WHAT IS NEEDED: Rewrite the items from the very beginning through the line containing "tap(306, 204)", both ends included, replacing "Instruction" with "Directive" and leaving everything else unchanged.

PROVIDED INFORMATION:
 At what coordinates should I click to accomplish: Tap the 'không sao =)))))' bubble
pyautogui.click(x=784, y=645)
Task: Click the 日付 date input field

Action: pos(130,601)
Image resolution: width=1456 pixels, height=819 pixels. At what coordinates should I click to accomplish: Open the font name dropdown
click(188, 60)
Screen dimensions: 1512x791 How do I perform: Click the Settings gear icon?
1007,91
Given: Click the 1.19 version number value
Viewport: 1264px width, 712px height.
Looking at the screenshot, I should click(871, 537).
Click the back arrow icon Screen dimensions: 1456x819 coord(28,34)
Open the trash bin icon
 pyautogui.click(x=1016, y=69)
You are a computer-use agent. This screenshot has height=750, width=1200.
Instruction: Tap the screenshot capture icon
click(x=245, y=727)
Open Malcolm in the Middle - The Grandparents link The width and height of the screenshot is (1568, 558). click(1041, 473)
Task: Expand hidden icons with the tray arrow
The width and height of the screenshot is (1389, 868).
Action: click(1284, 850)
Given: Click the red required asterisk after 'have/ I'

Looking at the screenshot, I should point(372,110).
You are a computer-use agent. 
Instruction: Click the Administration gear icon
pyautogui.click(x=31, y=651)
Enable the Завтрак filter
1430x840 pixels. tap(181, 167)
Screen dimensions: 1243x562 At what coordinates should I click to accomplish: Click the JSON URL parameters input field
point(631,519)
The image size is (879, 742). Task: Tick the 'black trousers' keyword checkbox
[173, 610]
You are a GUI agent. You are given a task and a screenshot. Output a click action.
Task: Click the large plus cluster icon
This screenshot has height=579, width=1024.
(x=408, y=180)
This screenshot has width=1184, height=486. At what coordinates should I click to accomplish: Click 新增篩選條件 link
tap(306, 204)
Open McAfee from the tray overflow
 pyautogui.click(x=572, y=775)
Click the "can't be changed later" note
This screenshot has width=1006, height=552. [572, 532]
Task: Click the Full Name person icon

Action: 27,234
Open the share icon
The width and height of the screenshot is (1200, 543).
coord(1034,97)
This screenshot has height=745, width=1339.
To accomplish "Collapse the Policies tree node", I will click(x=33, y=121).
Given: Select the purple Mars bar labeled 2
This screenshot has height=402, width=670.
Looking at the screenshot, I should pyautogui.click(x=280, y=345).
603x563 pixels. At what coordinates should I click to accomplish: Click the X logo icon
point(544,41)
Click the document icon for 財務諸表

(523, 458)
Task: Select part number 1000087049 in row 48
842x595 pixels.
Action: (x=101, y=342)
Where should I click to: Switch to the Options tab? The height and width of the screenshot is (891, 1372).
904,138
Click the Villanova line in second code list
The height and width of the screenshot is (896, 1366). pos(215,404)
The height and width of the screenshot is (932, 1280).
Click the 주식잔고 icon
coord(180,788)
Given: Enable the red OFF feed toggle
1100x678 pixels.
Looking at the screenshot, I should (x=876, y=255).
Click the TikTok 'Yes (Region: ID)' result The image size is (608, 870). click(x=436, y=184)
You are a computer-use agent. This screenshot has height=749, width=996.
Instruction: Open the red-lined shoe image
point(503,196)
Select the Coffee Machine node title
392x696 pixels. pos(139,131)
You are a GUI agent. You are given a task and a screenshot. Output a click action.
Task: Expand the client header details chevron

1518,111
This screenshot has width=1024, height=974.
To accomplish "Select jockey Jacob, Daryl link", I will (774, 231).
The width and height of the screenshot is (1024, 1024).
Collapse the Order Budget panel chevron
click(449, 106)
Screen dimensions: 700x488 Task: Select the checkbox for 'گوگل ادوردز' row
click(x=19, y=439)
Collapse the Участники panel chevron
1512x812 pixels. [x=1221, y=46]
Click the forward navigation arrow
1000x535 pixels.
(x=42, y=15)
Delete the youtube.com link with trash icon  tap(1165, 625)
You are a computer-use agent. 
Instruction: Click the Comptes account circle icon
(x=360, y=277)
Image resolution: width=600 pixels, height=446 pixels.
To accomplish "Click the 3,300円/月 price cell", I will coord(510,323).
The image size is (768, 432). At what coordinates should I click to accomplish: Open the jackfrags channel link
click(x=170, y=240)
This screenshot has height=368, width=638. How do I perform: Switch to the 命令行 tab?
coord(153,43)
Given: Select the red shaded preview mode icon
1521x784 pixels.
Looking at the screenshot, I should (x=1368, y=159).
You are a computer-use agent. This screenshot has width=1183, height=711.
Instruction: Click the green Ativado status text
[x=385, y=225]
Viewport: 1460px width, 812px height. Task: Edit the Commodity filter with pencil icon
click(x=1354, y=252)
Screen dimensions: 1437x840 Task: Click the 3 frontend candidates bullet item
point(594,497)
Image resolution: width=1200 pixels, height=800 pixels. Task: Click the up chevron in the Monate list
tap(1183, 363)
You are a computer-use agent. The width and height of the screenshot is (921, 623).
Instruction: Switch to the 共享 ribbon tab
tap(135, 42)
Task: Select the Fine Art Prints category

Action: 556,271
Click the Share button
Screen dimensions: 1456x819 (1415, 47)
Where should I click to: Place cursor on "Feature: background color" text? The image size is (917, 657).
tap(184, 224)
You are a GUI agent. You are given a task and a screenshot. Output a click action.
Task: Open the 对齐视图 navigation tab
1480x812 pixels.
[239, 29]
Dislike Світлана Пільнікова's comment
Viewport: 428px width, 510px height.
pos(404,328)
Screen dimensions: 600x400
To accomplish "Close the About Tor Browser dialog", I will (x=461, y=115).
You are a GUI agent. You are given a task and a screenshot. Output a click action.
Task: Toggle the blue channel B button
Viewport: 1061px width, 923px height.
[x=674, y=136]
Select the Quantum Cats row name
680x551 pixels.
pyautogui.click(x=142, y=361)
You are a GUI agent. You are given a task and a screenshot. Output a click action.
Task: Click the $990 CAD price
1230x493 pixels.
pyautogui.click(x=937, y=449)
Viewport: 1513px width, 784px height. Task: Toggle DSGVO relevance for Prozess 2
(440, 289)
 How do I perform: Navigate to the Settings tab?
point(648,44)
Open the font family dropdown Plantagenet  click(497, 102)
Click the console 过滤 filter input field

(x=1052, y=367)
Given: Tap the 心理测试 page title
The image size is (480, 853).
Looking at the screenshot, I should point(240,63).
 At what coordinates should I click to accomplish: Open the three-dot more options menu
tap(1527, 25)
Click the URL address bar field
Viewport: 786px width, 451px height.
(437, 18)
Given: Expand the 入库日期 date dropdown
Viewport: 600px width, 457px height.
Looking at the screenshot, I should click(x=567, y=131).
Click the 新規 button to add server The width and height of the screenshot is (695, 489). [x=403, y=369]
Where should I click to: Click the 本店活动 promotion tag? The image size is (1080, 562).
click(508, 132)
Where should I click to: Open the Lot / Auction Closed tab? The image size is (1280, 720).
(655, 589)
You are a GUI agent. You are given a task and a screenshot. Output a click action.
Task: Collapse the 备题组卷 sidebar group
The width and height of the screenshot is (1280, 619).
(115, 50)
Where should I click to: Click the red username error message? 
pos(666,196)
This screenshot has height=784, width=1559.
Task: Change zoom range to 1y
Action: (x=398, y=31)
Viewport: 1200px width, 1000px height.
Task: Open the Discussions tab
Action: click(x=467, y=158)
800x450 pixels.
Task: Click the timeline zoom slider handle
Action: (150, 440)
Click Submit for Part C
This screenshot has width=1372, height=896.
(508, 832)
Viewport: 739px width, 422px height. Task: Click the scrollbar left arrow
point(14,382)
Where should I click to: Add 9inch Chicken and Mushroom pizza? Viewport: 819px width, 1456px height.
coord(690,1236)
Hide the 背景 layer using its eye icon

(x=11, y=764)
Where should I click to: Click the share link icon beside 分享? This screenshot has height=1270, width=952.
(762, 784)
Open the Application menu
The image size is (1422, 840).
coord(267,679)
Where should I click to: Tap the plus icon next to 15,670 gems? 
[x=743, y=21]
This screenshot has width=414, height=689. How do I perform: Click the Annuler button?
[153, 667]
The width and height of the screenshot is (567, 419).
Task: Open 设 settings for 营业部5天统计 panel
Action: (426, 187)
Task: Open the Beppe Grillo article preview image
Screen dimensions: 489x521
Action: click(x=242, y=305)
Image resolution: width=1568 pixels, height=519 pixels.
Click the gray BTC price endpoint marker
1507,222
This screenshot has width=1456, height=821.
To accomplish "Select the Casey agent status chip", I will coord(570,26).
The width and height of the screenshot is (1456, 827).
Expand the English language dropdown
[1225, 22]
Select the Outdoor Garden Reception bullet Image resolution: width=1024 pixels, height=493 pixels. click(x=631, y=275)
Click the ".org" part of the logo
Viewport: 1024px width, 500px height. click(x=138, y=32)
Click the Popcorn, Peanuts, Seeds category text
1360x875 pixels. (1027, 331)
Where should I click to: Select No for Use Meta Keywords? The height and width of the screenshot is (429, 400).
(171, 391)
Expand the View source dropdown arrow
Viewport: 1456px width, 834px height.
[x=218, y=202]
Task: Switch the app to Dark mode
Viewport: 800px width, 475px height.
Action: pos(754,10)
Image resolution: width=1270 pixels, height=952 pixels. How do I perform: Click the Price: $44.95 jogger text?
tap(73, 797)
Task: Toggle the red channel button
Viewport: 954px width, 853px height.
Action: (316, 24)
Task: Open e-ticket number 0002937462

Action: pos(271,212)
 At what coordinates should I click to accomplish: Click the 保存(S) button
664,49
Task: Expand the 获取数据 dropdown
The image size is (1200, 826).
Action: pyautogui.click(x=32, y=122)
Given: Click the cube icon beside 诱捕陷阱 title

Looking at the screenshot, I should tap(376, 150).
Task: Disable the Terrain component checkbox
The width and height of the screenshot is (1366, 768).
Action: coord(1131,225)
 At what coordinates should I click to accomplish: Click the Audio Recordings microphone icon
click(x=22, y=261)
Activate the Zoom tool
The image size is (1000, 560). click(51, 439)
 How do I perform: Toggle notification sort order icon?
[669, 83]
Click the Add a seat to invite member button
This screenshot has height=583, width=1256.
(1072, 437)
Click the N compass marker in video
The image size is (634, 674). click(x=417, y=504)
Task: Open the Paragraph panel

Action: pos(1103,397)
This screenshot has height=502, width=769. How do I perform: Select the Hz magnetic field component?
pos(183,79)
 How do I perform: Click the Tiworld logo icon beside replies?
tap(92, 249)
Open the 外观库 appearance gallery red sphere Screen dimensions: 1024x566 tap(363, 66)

RESULT OF THIS EXERCISE:
 At what coordinates should I click to accomplish: Tap the 'không sao =)))))' bubble
pyautogui.click(x=784, y=645)
Task: Click the 日付 date input field

Action: pos(130,601)
Image resolution: width=1456 pixels, height=819 pixels. At what coordinates should I click to accomplish: Open the font name dropdown
click(188, 60)
Screen dimensions: 1512x791 How do I perform: Click the Settings gear icon?
1007,91
Given: Click the 1.19 version number value
Viewport: 1264px width, 712px height.
Looking at the screenshot, I should click(871, 537).
Click the back arrow icon Screen dimensions: 1456x819 coord(28,34)
Open the trash bin icon
 pyautogui.click(x=1016, y=69)
You are a computer-use agent. This screenshot has height=750, width=1200.
Directive: Tap the screenshot capture icon
click(x=245, y=727)
Open Malcolm in the Middle - The Grandparents link The width and height of the screenshot is (1568, 558). click(1041, 473)
Task: Expand hidden icons with the tray arrow
The width and height of the screenshot is (1389, 868).
Action: click(1284, 850)
Given: Click the red required asterisk after 'have/ I'

Looking at the screenshot, I should point(372,110).
You are a computer-use agent. 
Directive: Click the Administration gear icon
pyautogui.click(x=31, y=651)
Enable the Завтрак filter
1430x840 pixels. tap(181, 167)
Screen dimensions: 1243x562 At what coordinates should I click to accomplish: Click the JSON URL parameters input field
point(631,519)
The image size is (879, 742). Task: Tick the 'black trousers' keyword checkbox
[173, 610]
You are a GUI agent. You are given a task and a screenshot. Output a click action.
Task: Click the large plus cluster icon
This screenshot has height=579, width=1024.
(x=408, y=180)
This screenshot has width=1184, height=486. At what coordinates should I click to accomplish: Click 新增篩選條件 link
tap(306, 204)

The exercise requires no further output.